*What is being asked*: Using the records below, give again exactly the lines from the line that contains "The width and height of the screenshot is (2048, 1751)." through the line that contains "Image resolution: width=1710", both ends included, and only those.

* * * *

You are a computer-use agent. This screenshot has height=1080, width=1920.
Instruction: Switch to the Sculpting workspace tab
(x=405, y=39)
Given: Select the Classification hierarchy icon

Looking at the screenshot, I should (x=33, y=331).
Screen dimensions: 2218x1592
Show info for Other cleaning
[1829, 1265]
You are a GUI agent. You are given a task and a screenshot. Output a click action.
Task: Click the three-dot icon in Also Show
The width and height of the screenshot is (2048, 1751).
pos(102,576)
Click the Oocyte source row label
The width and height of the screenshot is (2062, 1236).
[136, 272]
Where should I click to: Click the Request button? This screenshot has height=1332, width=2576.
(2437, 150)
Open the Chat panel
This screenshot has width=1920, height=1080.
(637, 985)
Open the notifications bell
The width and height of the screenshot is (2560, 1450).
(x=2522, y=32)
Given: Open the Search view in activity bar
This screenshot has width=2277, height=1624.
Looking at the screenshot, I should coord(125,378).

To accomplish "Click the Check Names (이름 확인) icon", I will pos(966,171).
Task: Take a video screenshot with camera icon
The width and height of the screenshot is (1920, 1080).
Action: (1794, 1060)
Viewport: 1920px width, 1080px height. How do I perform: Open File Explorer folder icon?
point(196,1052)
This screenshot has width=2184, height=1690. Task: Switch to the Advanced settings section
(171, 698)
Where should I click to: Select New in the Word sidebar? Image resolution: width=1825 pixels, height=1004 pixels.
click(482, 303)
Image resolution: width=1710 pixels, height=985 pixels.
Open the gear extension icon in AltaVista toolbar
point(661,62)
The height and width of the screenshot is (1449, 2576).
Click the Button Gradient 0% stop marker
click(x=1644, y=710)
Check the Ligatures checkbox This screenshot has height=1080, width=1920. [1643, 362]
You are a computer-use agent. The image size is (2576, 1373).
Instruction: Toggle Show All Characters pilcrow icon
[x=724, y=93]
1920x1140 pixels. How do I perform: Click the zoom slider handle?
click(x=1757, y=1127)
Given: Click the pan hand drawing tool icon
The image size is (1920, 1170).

* * * *

*Exercise answer*:
The width and height of the screenshot is (2048, 1751).
pos(102,576)
Click the Oocyte source row label
The width and height of the screenshot is (2062, 1236).
[136, 272]
Where should I click to: Click the Request button? This screenshot has height=1332, width=2576.
(2437, 150)
Open the Chat panel
This screenshot has width=1920, height=1080.
(637, 985)
Open the notifications bell
The width and height of the screenshot is (2560, 1450).
(x=2522, y=32)
Given: Open the Search view in activity bar
This screenshot has width=2277, height=1624.
Looking at the screenshot, I should coord(125,378).

To accomplish "Click the Check Names (이름 확인) icon", I will pos(966,171).
Task: Take a video screenshot with camera icon
The width and height of the screenshot is (1920, 1080).
Action: (1794, 1060)
Viewport: 1920px width, 1080px height. How do I perform: Open File Explorer folder icon?
point(196,1052)
This screenshot has width=2184, height=1690. Task: Switch to the Advanced settings section
(171, 698)
Where should I click to: Select New in the Word sidebar? Image resolution: width=1825 pixels, height=1004 pixels.
click(482, 303)
Image resolution: width=1710 pixels, height=985 pixels.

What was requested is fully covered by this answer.